Carraro prosegue: «Usciamo dalla legge di stabilità. Vogliamo revisionare le competenze del Coni? Bene. Ma dal ’45 il Coni rappresenta anche l’associazionismo sportivo italiano. Può essere che meriti di essere riformato, non contesto. Tra l’altro il risultato elettorale di marzo rappresenta la svolta più radicale che ci sia mai stata in questo paese dal ’48. Ma Giorgetti sa che l’approvazione di una legge di bilancio necessita di discussioni lunghe e convulse, riformare il Coni in due minuti, come una pratica da sbrigare, è sottovalutare l’importanza dello sport».

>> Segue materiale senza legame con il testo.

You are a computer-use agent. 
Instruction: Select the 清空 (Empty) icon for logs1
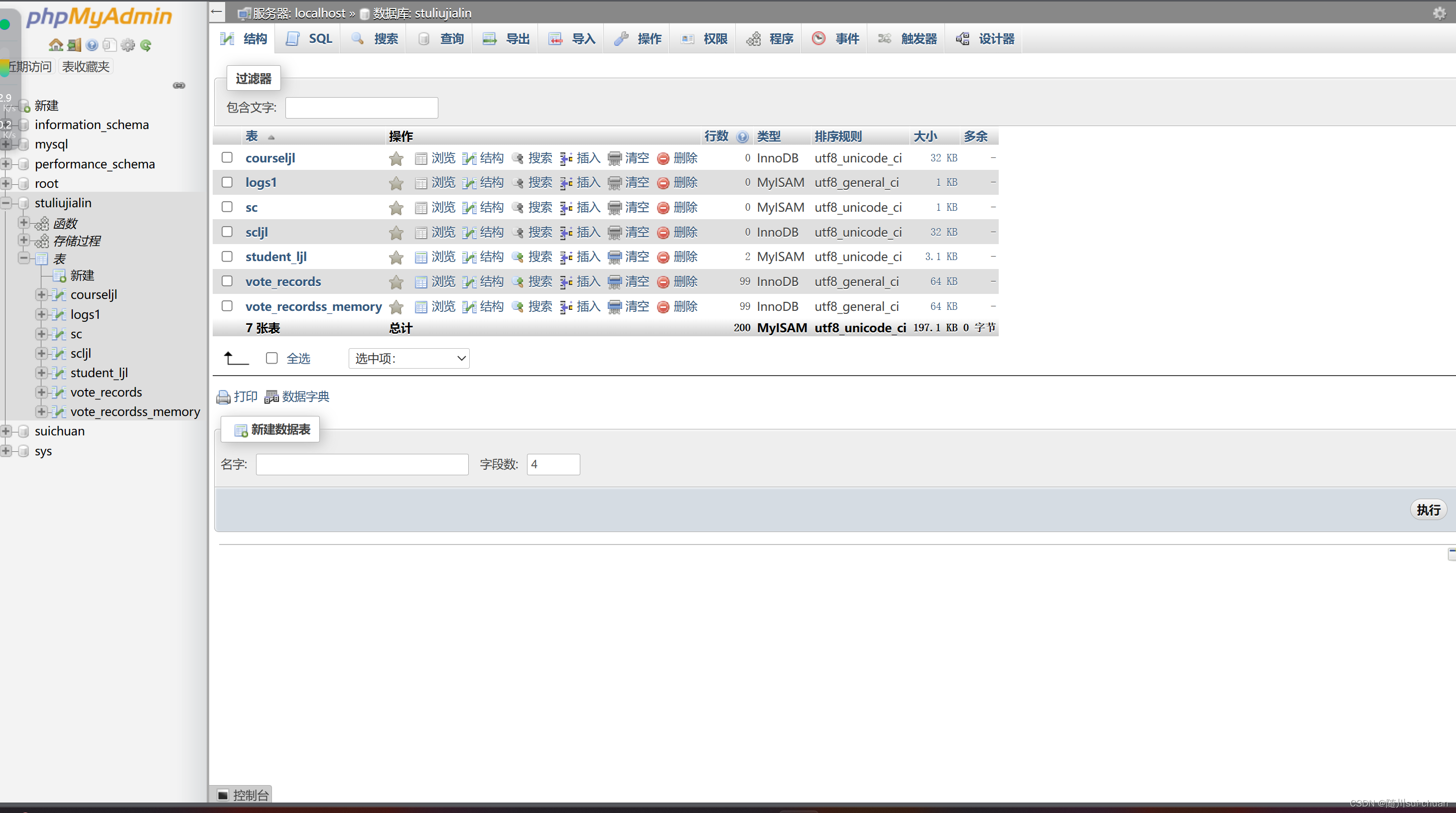pos(629,182)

La differenza di vedute con Malagò: «Trovo che si stia un po’ abusando della parola fascismo, forse c’è stato un malinteso. Lo sport ha una sua peculiarità: è trasversale e interclassista. Togliatti, capo del Pci, e Agnelli, presidente della Fiat, tifavano per la stessa squadra: la Juventus. Io ho molto rispetto per Felice Mariani, parlamentare M5S, primo azzurro a vincere una medaglia olimpica nello judo, che è nella commissione cultura e che sta collaborando con Marco Marin, Forza Italia, oro nella scherma, per potenziare l’attività fisica nelle scuole elementari. Lo sport va sempre oltre».

«Il Coni che ho vissuto»

Carraro conclude: «Giorgetti vuole che una Spa di proprietà del governo assegni i finanziamenti, in modo che non ci siano flussi di denaro tra chi è eletto e gli elettori? La faccia. A me farà piacere avere una nuova legge che con chiarezza spieghi ai tesserati quanto spetta alle discipline sportive. E chi supervisionerà. Non è un segreto che Malagò e Barelli, n°1 della Federnuoto, siano nemici da anni. Eppure Malagò ha tolto soldi al calcio per darne di più al nuoto, perché se vince un azzurro vince anche il presidente del Coni. Nell’80 ho sfidato il governo, ma senza gli ori di Mennea, Simeoni e di tanti altri, al rientro mi avrebbero insultato. Io appartengo al passato, questo modello del Coni mi piace, perché è quello in cui sono vissuto. Ma non deve contare. Perciò alla politica e al governo dico: cambiate pure il futuro, ma prima studiatelo».